%%

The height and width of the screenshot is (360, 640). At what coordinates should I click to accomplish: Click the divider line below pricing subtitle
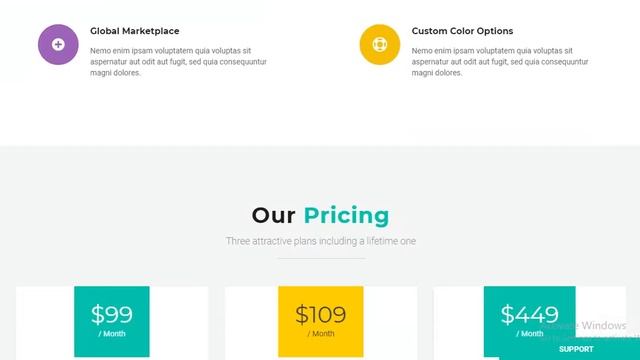321,258
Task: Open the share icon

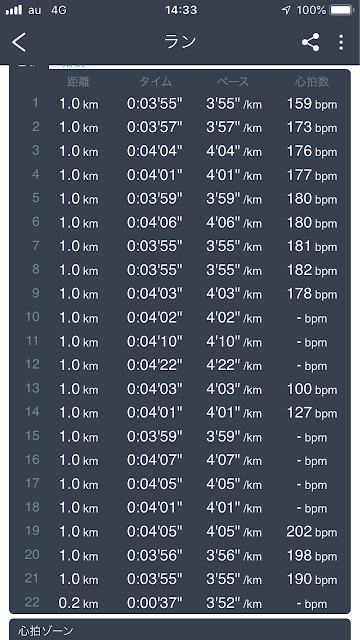Action: (x=311, y=42)
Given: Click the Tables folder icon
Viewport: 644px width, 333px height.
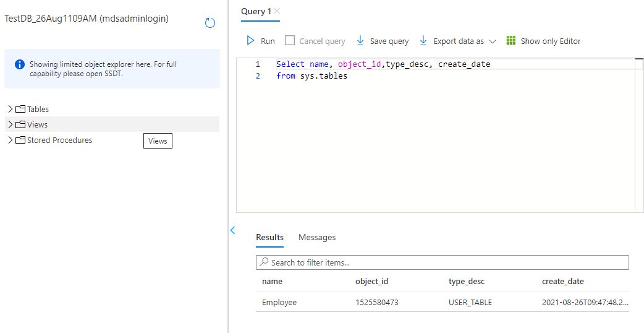Looking at the screenshot, I should coord(20,110).
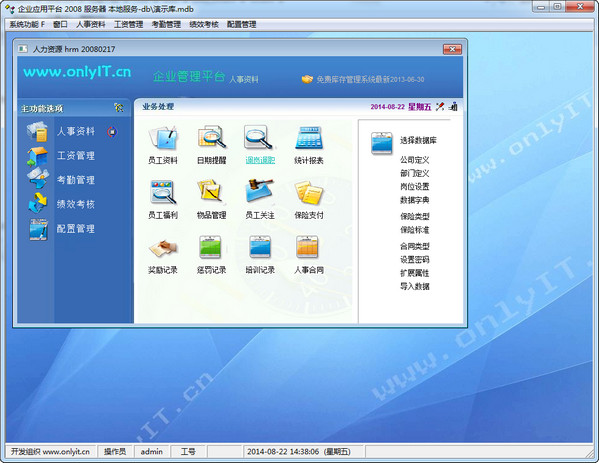This screenshot has height=463, width=599.
Task: Select 工资管理 in the main function sidebar
Action: [x=76, y=156]
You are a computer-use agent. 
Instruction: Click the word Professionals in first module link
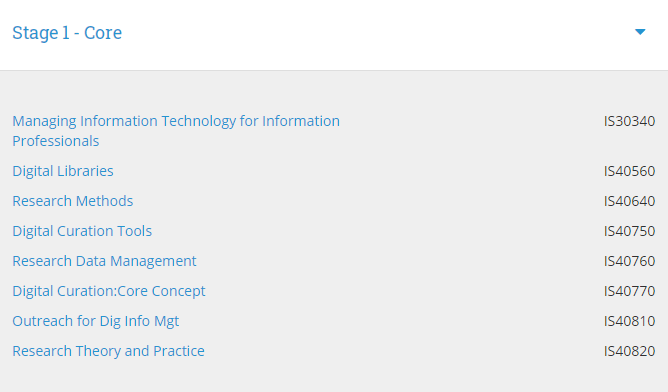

%%

**Your assignment:**
Write out, exactly as they appear, the lines from the one containing "Given: Click the Tables folder icon" through the end of the material above, excluding pictures.

**Exercise solution:**
Given: Click the Tables folder icon
Viewport: 644px width, 333px height.
Looking at the screenshot, I should coord(20,110).
This screenshot has height=463, width=599.
Task: Select 工资管理 in the main function sidebar
Action: [x=76, y=156]
You are a computer-use agent. 
Instruction: Click the word Professionals in first module link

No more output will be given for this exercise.